= Developable roller =

Convex solid with a continuous, developable surface

STL model of a sphericon

In geometry, a developable roller is a convex solid whose surface consists of a single continuous, developable face. While rolling on a plane, most developable rollers develop their entire surface so that all the points on the surface touch the rolling plane. All developable rollers have ruled surfaces. Four families of developable rollers have been described to date: the prime polysphericons, the convex hulls of the two disc rollers (TDR convex hulls), the polycons and the Platonicons.

==Construction==

Comparison of an oloid (left) and sphericon (right) — in [ the SVG image], move over the image to rotate the shapes

Each developable roller family is based on a different construction principle.

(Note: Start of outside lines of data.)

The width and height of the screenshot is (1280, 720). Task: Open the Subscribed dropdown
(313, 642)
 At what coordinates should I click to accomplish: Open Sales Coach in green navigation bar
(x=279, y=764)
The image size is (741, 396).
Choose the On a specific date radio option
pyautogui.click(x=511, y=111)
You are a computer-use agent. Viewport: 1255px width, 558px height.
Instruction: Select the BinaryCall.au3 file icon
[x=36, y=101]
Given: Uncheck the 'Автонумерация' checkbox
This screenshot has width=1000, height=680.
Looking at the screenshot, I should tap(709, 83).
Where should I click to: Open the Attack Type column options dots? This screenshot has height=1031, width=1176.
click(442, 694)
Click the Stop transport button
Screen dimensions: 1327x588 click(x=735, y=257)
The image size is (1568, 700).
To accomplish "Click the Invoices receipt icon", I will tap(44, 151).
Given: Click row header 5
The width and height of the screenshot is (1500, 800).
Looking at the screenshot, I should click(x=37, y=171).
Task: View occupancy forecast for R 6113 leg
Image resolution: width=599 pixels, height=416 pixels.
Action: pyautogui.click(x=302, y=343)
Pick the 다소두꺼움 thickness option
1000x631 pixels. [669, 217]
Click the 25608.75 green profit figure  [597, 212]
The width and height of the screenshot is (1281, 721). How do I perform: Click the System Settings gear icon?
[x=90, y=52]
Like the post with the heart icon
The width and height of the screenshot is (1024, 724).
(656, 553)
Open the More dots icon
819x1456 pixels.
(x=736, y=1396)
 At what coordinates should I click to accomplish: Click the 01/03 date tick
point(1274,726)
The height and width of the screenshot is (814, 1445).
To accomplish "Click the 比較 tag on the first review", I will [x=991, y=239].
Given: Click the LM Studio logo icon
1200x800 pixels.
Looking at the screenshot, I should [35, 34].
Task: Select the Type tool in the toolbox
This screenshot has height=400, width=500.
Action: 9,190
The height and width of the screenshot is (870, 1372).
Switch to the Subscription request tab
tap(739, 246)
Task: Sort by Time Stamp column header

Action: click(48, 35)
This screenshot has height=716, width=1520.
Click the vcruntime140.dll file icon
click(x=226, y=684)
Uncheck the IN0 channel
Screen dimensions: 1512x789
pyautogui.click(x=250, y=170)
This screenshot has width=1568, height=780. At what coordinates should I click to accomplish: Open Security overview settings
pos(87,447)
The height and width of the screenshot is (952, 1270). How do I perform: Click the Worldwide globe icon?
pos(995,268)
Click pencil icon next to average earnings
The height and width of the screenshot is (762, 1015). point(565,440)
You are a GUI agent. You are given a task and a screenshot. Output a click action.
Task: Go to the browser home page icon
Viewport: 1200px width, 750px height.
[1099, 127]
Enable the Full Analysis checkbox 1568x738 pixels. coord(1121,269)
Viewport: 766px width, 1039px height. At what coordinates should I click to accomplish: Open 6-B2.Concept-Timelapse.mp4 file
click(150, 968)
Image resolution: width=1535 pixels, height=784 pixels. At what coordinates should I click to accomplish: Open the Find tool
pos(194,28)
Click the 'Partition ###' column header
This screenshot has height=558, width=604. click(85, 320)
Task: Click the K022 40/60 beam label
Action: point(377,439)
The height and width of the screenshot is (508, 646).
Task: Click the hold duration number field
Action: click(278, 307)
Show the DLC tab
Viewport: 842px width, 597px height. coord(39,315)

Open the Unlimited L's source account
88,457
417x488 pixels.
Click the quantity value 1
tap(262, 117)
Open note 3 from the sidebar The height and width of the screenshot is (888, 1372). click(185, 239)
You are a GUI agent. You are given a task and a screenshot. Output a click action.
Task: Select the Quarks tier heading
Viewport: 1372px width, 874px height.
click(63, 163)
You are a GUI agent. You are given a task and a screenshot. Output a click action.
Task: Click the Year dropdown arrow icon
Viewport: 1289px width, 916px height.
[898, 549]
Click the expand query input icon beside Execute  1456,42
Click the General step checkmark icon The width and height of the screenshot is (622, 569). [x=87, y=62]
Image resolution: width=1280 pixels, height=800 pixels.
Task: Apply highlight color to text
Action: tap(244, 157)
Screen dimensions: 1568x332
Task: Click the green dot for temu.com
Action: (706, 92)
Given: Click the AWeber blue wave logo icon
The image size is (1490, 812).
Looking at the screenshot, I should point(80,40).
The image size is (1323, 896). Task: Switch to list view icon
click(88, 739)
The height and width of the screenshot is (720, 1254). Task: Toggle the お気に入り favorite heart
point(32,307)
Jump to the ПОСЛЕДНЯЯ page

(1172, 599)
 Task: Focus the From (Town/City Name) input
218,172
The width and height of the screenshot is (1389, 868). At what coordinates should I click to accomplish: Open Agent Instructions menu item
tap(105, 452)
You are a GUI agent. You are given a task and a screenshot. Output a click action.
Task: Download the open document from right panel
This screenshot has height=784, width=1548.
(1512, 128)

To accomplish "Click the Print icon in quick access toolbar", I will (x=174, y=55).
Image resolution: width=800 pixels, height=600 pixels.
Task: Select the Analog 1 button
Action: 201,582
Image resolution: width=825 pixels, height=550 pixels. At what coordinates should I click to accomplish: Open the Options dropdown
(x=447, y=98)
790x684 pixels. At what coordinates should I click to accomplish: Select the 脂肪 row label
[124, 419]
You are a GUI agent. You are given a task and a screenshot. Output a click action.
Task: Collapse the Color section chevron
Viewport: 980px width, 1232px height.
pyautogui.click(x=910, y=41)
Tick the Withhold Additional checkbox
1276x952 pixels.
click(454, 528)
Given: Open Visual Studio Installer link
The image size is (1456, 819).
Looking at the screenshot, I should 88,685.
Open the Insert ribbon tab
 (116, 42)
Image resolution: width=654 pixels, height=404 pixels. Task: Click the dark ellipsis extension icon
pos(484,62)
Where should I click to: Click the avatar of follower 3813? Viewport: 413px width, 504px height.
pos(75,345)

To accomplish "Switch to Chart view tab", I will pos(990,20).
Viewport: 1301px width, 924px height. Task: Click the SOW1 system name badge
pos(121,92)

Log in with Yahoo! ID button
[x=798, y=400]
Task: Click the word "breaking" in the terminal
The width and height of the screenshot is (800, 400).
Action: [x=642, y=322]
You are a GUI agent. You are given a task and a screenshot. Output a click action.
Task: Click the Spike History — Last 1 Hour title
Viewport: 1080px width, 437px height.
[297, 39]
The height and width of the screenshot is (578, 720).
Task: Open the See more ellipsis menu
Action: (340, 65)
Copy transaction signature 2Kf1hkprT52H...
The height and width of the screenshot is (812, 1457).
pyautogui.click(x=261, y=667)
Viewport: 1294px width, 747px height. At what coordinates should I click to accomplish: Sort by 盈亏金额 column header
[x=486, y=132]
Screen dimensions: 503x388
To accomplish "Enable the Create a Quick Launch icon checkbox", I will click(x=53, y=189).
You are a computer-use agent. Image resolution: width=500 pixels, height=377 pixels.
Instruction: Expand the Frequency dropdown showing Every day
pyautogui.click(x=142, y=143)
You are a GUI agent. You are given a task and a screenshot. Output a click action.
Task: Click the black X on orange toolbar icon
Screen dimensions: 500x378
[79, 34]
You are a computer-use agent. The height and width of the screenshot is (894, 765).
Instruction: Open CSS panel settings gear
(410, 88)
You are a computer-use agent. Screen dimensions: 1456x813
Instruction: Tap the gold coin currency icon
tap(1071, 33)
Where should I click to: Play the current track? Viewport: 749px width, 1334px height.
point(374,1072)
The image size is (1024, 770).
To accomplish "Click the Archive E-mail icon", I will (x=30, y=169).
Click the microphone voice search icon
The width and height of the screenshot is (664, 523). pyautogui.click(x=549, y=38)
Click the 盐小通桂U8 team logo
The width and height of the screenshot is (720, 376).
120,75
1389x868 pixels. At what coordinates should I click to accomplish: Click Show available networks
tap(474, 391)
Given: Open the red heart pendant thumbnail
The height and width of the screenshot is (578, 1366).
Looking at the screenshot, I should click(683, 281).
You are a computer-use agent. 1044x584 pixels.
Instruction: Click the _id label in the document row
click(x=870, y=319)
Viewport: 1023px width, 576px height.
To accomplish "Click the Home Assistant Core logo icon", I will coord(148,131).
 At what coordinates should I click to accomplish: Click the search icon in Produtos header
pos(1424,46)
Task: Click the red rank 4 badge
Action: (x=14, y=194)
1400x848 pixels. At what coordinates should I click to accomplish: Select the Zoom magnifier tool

The prime polysphericons are a subfamily of the polysphericon family. They are based on bodies made by rotating regular polygons around one of their longest diagonals. These bodies are cut in two at their symmetry plane and the two halves are reunited after being rotated at an offset angle relative to each other. All prime polysphericons have two edges made of one or more circular arcs and four vertices. All of them, but the sphericon, have surfaces that consist of one kind of conic surface and one, or more, conical or cylindrical frustum surfaces. Two-disc rollers are made of two congruent symmetrical circular or elliptical sectors. The sectors are joined to each other such that the planes in which they lie are perpendicular to each other, and their axes of symmetry coincide. The convex hulls of these structures constitute the members of the TDR convex hull family. All members of this family have two edges (the two circular or elliptical arcs). They may have either 4 vertices, as in the sphericon (which is a member of this family as well) or none, as in the oloid. Like the prime polysphericons the polycons are based on regular polygons but consist of identical pieces of only one type of cone with no frustum parts. The cone is created by rotating two adjacent edges of a regular polygon (and in most cases their extensions as well) around the polygon's axis of symmetry that passes through their common vertex. A polycon based on an n-gon (a polygon with n edges) has n edges and n + 2 vertices. The sphericon, which is a member of this family as well, has circular edges. The hexacon's edges are parabolic. All other polycons' edges are hyperbolic. Like the polycons, the Platonicons are made of only one type of conic surface. Their unique feature is that each one of them circumscribes one of the five Platonic solids. Unlike the other families, this family is not infinite. 14 Platonicons have been discovered to date.

==Rolling motion==
Unlike axially symmetrical bodies that, if unrestricted, can perform a linear rolling motion (like the sphere or the cylinder) or a circular one (like the cone), developable rollers meander while rolling. Their motion is linear only on average. In the case of the polycons and Platonicons, as well as some of the prime polysphericons, the path of their center of mass consists of circular arcs. In the case of the prime polysphericons that have surfaces that contain cylindrical parts the path is a combination of circular arcs and straight lines. A general expression for the shape of the path of the TDR convex hulls center of mass has yet to be derived.
In order to maintain a smooth rolling motion the center of mass of a rolling body must maintain a constant height. All prime polysphericons, polycons, and platonicons and some of the TDR convex hulls share this property. Some of the TDR convex hulls, like the oloid, do not possess this property. In order for a TDR convex hull to maintain constant height the following must hold:

 $\ c^2=4a^2-2b^2$

Where a and b are the half minor and major axes of the elliptic arcs, respectively, and c is the distance between their centers. For example, in the case where the skeletal structure of the convex hull TDR consists of two circular segments with radius r, for the center of mass to be kept at constant height, the distance between the sectors' centers should be equal to $\sqrt{2}$r.